- The State Department slashed renunciation fees from $2,350 to just $450 starting April 13, 2026.
- The 80% reduction targets financial barriers for expats seeking to document their loss of U.S. nationality.
- A 2020 lawsuit and FATCA concerns pressured the government to return to a subsidized fee model.
(UNITED STATES) — The U.S. Department of State published a final rule on March 13, 2026 cutting the fee for administrative processing of a Request for a Certificate of Loss of Nationality (CLN) from $2,350 to $450.
The change, set to take effect on April 13, 2026, reduces what many U.S. nationals abroad have treated as a steep cost barrier when seeking documentation that they have lost U.S. nationality.
State Department officials framed the shift as a return to a subsidized model, after years of legal pressure and advocacy centered on people who said the higher fee burdened their right to expatriate.
A Certificate of Loss of Nationality is the U.S. government’s administrative documentation reflecting a person’s loss of U.S. nationality, rather than the act of renunciation or relinquishment itself.
U.S. nationals seeking that documentation typically pursue it through consular channels abroad, rather than through domestic immigration agencies.
The new fee applies to U.S. nationals, including citizens and non-citizen nationals, who request a CLN under 8 U.S.C. 1481(a)(5) for renunciation or other applicable subsections for relinquishment.
The State Department’s Bureau of Consular Affairs oversees the renunciation process and the consular fee schedule for services performed abroad, while USCIS and DHS handle domestic immigration and naturalization functions.
Alongside the fee cut, the final rule offered a rationale tied both to cost complaints and to difficulties reported by some U.S. nationals overseas who face U.S. tax and financial reporting obligations.
“After significant deliberation, taking into account both the affected public’s concerns regarding the cost of the fee and the not insignificant anecdotal evidence regarding tax-related difficulties many U.S. nationals residing abroad encounter, including in part because of FATCA, the Department made a policy decision… to propose alleviating the cost burden for those individuals who decide to request CLN services by returning to the below-cost fee of $450.”
The department added, “This action is being taken to help alleviate the cost burden for those individuals who decide to request CLN services by returning to the below-cost fee that was in place from 2010-2014.”
The rule’s financial impact is straightforward: it resets a citizenship renunciation fee tied to CLN processing to $450, down from $2,350, an 80% reduction.
Officials also described the current action as reversing a post-2014 approach that set the fee to cover full administrative costs, and replacing it with a “below-cost” level that the department described as subsidized.
The fee has shifted repeatedly over time, reflecting changes in how the government priced consular services tied to loss-of-nationality determinations.
Prior to 2010, renouncing U.S. citizenship carried no consular fee, before a $450 fee was introduced in 2010 and then increased to $2,350 in 2014.
Friday’s action returns the charge to a below-cost figure that the department said “was in place from 2010-2014,” ending a period in which the higher fee applied for more than a decade.

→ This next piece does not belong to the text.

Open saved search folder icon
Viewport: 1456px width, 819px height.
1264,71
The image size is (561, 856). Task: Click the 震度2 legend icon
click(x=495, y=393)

The reduction follows years of pressure from groups including the Association of Accidental Americans (AAA), which has argued that the prior price created a prohibitive barrier for people seeking to formalize the loss of U.S. nationality.
Many of the individuals at the center of that campaign are “Accidental Americans,” described as people born in the U.S. to foreign parents who left the country as infants and later found themselves treated as U.S. citizens for tax and reporting purposes.
Advocates have tied that pressure to the Foreign Account Tax Compliance Act (FATCA), which they say can leave U.S. nationals abroad confronting financial compliance demands even when they have limited connections to the United States.
In December 2020, the AAA and 20 individuals filed a lawsuit challenging the $2,350 fee as a violation of the Fifth Amendment and a barrier to a fundamental right.
Court filings in early 2023 signaled the State Department’s intent to lower the fee, but the final rule did not arrive until March 13, 2026.
For people who have delayed seeking CLN documentation because of cost, the lower fee removes an immediate financial hurdle, though the underlying decision to renounce or relinquish remains consequential.
Renunciation is a final and irrevocable act that results in the loss of U.S. protection, the right to vote, and unrestricted entry into the United States.
Some individuals may also face tax and reporting consequences, including the possibility of a U.S. exit tax for wealthy individuals or “covered expatriates,” depending on personal circumstances.
The State Department’s move could also affect demand for consular appointments, because CLN services are handled overseas through U.S. embassies and consulates.
Readers can verify the fee change through the Federal Register posting for Schedule of Fees for Consular Services-Fee for Administrative Processing of Request for Certificate of Loss of Nationality of the United States and consult the Bureau of Consular Affairs page on Renunciation of U.S. Nationality Abroad for general guidance on the process.